People will come along and find this small, greasy paradise. They'll walk past the strip malls, crumbling and toppled from all the snow. They'll see the squat-but-formidable Conoco-Phillips building, and the bar the mayor opened right next to it, grey and lifeless but still menacing. If they could get in they would see the probably still sense the smoothness of the walls, the softness of the carpet that was once there.

It wouldn't take long, maybe a couple of decades what with the weather. Let's speed that up a bit, hmm?
The world is a car and you're the crash test dummy.

Suu

Funny this thread, and the thread I just posted about my trip to Manassas. Yep, I know exactly how you feel.

There are also TONS of ruins in New England, especially Providence, which has enough housing for a population twice its size, though now it's all becoming parking lots or tinder boxes.

There's definitely a certain feeling they give. Not scary, just...emptiness.
Sovereign Episkopos-Princess Kaousuu; Esq., Battle Nun, Bene Gesserit.
Our Lady of Perpetual Confusion; 1st Church of Discordia

"Add a dab of lavender to milk, leave town with an orange, and pretend you're laughing at it."

Cardinal Pizza Deliverance.

I grew up in the country, sorta.
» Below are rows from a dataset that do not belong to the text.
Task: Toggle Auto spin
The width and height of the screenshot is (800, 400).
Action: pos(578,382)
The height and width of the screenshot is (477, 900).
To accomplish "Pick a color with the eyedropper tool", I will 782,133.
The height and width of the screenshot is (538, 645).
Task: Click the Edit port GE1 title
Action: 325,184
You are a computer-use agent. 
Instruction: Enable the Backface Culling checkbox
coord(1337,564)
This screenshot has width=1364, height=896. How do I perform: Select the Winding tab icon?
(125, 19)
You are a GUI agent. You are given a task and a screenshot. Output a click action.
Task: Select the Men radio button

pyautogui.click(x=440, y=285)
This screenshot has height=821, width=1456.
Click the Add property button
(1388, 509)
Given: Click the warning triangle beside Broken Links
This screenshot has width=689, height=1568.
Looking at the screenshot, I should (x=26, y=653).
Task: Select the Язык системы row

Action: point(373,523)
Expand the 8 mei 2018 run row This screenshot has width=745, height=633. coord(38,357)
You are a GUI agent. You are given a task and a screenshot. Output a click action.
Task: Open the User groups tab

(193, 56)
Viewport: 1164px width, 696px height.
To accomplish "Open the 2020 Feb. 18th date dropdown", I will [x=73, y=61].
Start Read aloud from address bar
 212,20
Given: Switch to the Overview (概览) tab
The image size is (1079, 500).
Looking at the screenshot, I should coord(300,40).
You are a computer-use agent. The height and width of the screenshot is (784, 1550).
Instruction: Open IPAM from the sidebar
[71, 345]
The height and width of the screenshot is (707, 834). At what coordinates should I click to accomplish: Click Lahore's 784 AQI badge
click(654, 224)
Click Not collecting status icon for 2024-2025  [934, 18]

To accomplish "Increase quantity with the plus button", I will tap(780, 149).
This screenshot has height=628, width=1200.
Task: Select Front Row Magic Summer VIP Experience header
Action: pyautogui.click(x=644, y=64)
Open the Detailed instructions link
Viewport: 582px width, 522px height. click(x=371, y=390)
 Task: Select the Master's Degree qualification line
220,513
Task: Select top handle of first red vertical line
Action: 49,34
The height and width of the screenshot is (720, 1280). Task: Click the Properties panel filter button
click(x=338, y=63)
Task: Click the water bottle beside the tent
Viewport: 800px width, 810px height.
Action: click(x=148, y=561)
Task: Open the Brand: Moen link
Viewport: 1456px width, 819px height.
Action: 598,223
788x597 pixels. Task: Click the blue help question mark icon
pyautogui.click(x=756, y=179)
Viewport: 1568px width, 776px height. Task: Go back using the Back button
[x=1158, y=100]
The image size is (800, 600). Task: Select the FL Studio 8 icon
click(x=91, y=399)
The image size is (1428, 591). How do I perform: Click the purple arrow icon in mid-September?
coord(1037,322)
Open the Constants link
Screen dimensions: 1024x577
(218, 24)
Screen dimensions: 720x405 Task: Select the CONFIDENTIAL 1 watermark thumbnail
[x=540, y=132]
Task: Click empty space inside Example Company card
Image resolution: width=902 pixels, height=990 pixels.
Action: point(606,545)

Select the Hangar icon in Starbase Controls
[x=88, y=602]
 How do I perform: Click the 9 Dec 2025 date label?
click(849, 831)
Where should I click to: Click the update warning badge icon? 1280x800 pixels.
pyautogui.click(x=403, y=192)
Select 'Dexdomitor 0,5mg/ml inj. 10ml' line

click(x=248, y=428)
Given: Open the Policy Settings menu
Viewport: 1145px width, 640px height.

There was a highway with a string of houses along it. And all around those houses were trees and fields and more trees. But between our set of woods and fields and woods and Amish landholdings there was a stretch of strip-mined land that had mostly been turned over for use as a dump and blackberries or blueberries depending on which end of the stretch you hit.

Birds didn't chirp there. Deer ran through as fast as they could. Stray animals snuffled the trash until they got the colly-wobbles and went nuts. Animals didn't like it much.

In the middle there was a pond. The water was always opaque and blue and the stuff that grew on the bottom was a sort of neon teal. You never saw birds bathing at the edges or snakes swimming or nothin'. If you threw a rock in there, you never saw it descend.

That spot kinda felt like a dungeon or an abandoned planet. You couldn't hear the highway, or see anything living. Just dead trees and a glowing pond and bags of trash. It kinda echoed, too.

That's as close as I've been to ruins.
Weevil-Infested Badfun Wrongsex Referee From The 9th Earth
Slick and Deranged Wombat of Manhood Questioning
Hulking Dormouse of Lust and DESPAIRâ„¢
Gatling Geyser of Rainbow AIDS

"The only way we can ever change anything is to look in the mirror and find no enemy." - Akala  'Find No Enemy'.